The impact of galaxy formation on X-ray groups

Using hydrodynamical simulations of the LCDM cosmology, that include both radiative cooling and a phenomenological model for star formation and supernovae feedback, we investigate the impact of galaxy formation on the X-ray properties of groups at redshift zero. Motivated by the observed ``break'' in the L_x-T_x relation at kT~1-2keV, our feedback model is based on the assumption that supernovae imprint a temperature scale on the hot gas, with the star formation rate and corresponding reheated gas mass then depending only on the available energy budget. We demonstrate that a strong feedback model with a heating temperature comparable to this break (kT_=2keV), and an energy budget twice that available from supernovae (epsilon=2), raises the core entropy of groups sufficiently to produce an adequate match to their observed X-ray properties. A lower value of epsilon increases the star formation rate without significantly affecting the X-ray properties of groups, and a model with epsilon~0.1 reproduces the observed fraction of baryons in stars.
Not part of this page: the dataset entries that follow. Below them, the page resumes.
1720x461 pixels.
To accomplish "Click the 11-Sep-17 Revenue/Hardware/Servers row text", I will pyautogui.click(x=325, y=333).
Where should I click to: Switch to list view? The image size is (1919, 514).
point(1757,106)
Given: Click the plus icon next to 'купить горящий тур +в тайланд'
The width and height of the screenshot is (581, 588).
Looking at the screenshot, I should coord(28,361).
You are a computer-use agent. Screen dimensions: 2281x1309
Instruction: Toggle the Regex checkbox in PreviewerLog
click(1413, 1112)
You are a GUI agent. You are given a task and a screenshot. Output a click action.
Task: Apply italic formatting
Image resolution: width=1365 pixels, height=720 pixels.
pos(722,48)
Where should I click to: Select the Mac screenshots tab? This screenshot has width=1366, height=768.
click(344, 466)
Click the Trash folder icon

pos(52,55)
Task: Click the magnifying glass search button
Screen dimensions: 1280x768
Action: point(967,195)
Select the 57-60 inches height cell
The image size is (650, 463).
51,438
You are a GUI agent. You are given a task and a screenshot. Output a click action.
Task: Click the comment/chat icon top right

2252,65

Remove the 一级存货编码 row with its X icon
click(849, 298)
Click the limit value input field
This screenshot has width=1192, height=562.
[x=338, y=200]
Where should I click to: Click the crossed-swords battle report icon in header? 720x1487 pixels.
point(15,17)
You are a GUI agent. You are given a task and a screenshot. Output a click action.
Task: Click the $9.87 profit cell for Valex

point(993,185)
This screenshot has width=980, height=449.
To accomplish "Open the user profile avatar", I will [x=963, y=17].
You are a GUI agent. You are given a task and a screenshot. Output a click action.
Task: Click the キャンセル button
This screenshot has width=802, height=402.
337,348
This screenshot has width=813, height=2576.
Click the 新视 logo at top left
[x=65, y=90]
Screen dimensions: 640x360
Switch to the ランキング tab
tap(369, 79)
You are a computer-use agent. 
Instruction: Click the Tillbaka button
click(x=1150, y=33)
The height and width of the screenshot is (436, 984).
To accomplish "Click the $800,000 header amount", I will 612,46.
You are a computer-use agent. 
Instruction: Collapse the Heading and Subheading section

However, a heating temperature which is lower than the virial temperatures of the groups leads to an excess of cooling gas that boosts their X-ray luminosities, due to the failure of the reheated material to escape from the gravitational potential. A limited study of numerical resolution effects reveals that the temperature of poorly-resolved objects is underestimated, therefore (in our case) a fully-resolved group population would lead to a steeper L_x-T_x relation, bringing our results into even better agreement with the observations.